## Pixel coordinate grounding data
--- START ---

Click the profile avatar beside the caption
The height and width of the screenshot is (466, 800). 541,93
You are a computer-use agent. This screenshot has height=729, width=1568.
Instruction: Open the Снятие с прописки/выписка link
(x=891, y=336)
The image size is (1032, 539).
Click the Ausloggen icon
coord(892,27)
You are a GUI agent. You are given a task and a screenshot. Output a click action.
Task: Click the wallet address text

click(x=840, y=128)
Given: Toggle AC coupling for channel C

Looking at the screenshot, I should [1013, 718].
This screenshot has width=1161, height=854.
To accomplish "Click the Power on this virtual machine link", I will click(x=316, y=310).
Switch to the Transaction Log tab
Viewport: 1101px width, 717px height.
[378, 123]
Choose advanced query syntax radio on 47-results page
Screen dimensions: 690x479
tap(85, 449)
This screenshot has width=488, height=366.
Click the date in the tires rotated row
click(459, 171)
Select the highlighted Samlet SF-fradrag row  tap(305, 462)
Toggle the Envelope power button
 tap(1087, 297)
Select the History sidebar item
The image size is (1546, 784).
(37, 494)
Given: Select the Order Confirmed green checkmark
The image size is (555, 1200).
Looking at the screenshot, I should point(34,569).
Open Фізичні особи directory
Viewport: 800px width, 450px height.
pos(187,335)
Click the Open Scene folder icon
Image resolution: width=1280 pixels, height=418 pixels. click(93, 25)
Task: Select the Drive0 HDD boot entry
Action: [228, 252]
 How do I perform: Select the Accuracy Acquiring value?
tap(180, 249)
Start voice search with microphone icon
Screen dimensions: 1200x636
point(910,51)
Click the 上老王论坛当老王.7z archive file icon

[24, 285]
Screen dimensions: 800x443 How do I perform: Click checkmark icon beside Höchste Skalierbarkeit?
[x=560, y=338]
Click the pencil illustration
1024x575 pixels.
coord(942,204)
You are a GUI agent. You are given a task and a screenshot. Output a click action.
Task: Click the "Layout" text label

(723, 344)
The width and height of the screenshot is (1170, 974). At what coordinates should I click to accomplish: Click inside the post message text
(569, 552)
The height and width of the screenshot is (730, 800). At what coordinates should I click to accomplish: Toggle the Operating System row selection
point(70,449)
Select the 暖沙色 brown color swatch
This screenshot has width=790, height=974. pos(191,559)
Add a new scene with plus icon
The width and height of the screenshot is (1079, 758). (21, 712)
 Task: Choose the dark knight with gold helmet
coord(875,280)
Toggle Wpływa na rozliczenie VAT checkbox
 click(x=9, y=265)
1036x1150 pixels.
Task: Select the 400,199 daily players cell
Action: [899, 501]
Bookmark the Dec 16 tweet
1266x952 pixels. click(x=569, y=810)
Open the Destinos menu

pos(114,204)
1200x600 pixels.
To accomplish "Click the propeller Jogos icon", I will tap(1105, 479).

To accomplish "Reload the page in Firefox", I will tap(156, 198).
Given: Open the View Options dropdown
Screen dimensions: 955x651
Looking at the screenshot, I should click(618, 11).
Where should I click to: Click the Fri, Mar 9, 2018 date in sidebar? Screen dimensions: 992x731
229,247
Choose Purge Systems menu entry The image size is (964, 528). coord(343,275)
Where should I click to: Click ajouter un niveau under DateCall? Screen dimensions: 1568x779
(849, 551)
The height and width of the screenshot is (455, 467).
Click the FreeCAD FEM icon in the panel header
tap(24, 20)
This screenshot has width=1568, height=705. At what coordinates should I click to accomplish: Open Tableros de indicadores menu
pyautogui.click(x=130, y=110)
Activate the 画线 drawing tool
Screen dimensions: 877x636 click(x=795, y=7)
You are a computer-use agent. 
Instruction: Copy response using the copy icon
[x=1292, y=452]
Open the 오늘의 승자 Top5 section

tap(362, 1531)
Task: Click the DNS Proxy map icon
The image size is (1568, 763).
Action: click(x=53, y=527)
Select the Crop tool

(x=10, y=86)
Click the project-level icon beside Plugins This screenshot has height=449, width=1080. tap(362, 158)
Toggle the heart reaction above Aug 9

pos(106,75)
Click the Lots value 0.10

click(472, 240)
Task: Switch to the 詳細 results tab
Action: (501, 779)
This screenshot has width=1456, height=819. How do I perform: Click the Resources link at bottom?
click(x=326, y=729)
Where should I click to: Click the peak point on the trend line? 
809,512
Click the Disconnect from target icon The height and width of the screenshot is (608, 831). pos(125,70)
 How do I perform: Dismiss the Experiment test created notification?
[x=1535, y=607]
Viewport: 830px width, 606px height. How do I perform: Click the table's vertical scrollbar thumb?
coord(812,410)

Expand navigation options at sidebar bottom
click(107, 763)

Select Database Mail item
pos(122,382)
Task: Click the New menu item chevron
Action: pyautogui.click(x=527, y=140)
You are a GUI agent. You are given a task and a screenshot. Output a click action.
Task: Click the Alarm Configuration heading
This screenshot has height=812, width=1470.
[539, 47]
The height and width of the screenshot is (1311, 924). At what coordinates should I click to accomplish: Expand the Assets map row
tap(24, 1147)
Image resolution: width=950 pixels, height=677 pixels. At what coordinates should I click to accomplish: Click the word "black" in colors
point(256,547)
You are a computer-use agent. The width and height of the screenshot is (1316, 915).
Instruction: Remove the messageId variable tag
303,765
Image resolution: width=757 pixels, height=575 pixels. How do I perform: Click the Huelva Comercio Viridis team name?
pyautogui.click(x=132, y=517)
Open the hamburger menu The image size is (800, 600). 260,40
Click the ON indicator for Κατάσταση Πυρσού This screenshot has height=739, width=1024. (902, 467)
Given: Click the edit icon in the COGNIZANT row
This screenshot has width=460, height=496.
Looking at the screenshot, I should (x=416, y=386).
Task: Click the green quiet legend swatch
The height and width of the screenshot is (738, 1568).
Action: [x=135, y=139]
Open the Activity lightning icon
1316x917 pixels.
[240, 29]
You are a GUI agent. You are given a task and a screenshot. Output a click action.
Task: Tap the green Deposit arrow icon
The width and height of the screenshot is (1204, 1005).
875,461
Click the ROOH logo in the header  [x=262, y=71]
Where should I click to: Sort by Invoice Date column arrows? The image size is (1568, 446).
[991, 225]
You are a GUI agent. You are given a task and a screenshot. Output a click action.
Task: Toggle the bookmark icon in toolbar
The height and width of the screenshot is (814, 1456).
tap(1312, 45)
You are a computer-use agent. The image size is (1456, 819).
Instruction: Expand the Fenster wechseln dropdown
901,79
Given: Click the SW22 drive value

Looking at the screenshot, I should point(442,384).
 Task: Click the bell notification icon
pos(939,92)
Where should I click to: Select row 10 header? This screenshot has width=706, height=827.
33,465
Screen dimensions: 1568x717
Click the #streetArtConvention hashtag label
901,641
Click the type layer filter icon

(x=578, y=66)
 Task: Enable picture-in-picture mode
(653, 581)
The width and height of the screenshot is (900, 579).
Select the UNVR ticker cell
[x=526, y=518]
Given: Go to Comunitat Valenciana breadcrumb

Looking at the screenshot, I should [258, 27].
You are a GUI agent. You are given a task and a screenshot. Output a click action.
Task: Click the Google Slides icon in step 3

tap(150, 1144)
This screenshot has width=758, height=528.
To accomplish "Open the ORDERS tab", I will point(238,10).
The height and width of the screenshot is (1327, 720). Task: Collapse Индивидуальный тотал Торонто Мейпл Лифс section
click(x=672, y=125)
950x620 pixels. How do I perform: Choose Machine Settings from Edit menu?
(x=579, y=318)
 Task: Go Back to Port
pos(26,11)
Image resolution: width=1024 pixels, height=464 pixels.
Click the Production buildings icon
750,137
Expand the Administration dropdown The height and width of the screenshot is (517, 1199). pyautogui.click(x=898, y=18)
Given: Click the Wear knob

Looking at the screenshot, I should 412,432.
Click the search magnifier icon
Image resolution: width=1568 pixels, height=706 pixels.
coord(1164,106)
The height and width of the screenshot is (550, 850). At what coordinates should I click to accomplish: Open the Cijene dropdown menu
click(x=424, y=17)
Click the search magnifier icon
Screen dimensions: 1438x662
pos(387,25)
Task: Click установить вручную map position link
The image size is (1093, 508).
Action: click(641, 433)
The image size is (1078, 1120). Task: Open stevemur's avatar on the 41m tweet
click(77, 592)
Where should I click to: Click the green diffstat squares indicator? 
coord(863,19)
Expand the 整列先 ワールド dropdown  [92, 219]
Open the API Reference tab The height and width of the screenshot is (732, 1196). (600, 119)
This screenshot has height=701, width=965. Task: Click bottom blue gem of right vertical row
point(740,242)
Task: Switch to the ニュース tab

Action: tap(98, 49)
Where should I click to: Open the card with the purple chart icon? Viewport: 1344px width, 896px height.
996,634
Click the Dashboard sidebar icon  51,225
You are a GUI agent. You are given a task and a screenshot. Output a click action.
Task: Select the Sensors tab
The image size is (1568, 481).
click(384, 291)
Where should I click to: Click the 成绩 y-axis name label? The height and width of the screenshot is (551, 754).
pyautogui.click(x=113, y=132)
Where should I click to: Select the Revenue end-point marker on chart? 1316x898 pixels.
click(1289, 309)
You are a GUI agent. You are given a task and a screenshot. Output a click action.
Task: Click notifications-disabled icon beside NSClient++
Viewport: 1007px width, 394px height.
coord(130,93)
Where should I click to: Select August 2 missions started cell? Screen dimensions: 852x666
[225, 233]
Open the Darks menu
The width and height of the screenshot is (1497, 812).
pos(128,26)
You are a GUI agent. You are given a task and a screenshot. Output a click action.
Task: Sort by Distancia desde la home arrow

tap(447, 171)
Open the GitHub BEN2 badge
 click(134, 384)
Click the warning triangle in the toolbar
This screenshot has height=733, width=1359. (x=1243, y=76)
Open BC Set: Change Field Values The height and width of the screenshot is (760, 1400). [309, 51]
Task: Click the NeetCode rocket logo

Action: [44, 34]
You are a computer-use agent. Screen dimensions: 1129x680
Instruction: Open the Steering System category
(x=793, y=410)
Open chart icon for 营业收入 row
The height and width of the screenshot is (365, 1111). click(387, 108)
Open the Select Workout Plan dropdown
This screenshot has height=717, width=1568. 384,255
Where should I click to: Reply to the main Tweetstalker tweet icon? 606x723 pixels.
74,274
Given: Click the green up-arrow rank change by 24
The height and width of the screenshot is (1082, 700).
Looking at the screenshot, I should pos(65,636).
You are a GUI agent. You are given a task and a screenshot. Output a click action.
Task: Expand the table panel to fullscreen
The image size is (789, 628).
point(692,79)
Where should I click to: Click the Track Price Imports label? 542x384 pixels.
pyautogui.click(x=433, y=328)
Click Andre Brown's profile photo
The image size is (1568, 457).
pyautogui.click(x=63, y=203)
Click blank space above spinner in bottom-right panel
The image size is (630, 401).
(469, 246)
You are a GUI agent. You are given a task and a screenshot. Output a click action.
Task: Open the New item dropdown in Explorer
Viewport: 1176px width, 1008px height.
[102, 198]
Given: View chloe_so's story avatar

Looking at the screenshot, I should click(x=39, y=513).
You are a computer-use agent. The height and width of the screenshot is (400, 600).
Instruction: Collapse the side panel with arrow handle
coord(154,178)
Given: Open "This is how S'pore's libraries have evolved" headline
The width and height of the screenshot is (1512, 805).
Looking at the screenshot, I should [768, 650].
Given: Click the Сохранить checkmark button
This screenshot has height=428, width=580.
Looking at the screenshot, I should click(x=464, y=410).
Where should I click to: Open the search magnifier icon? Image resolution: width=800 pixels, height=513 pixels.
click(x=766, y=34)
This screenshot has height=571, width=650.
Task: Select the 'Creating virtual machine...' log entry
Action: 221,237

--- END ---

## YOUR ASSIGNMENT
Where a line above contains the word "computer", copy that line.

## RESPONSE BELOW
You are a computer-use agent. This screenshot has height=729, width=1568.
You are a computer-use agent. 
You are a computer-use agent. The width and height of the screenshot is (1316, 915).
You are a computer-use agent. The image size is (1456, 819).
You are a computer-use agent. Screen dimensions: 1129x680
You are a computer-use agent. The height and width of the screenshot is (400, 600).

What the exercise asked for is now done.